The company recently shifted away from the technology to smart carts in its grocery stores, but according to a blog post Wednesday (April 17) from Dilip Kumar, vice president at AWS Applications, the company maintains that the technology works for smaller stores and that it will be a viable system for full-format supermarkets down the line.
“While we’re growing the number of smaller format Just Walk Out stores, the team continues to invent the next generation of this technology to improve the checkout experience for large-format stores,” Kumar said. “We’re building edge compute and the associated algorithms to improve latency and accuracy for faster and more reliable receipts, a new set of algorithms for action recognition, and new sensors so retailers can offer customers even greater selection.”
He contended that reports that the technology relied on around 1,000 employees in India who monitored the items customers collected were inaccurate, adding that employees handle “labeling and annotation” of the data rather than them viewing “video of shoppers to generate receipts.”
This post comes alongside a report from Bloomberg Wednesday noting that the company is expanding its efforts to license out its Just Walk Out technology, planning to roll it out to 120 non-Amazon-owned stores before the year’s end.
Indeed, Amazon is competing with Instacart to be the eCommerce engine for the brick-and-mortar grocery store. Instacart has been rolling out a range of in-store technologies to grocers to digitize the experience, including smart carts and own-device scan-and-pay among others.

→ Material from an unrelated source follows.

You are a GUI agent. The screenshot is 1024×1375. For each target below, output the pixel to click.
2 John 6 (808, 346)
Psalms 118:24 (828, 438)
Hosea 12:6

Grocers, for their part, are looking to third-party tech to manage their digital presences so that they can focus on their core business — product and price. The flip side of this utilization of third-party technology providers is that it makes grocers highly dependent on these companies.
Still, consumers demand omnichannel experiences. The PYMNTS Intelligence study “2024 Global Digital Shopping Index: The Rise of the Click-and-Mortar™ Shopper and What It Means for Merchants,” commissioned by Visa Acceptance Solutions and drawing from a survey of nearly 14,000 consumers across seven countries, finds that 39% of consumers are now Click-and-Mortar shoppers™, engaging across digital and physical channels.
Additionally, Amazon’s efforts to improve checkout in its physical stores comes as the company leverages brick-and-mortar in an effort to grow its share of grocery, a category in which it trails far behind rival Walmart.
PYMNTS Intelligence’s “Whole Paycheck Report: New Consumer Spend Data Finds Amazon Way Ahead of Walmart” estimates each of the two retailers’ market shares in various categories based on their earnings reports from Q1 2019 through Q4 2023, in conjunction with national data from the U.S. Census Bureau and Bureau of Economic Analysis. Findings showed that, as of Q4 2023, Amazon held only a 3% of consumers’ food and beverage spending, while Walmart captured 19%.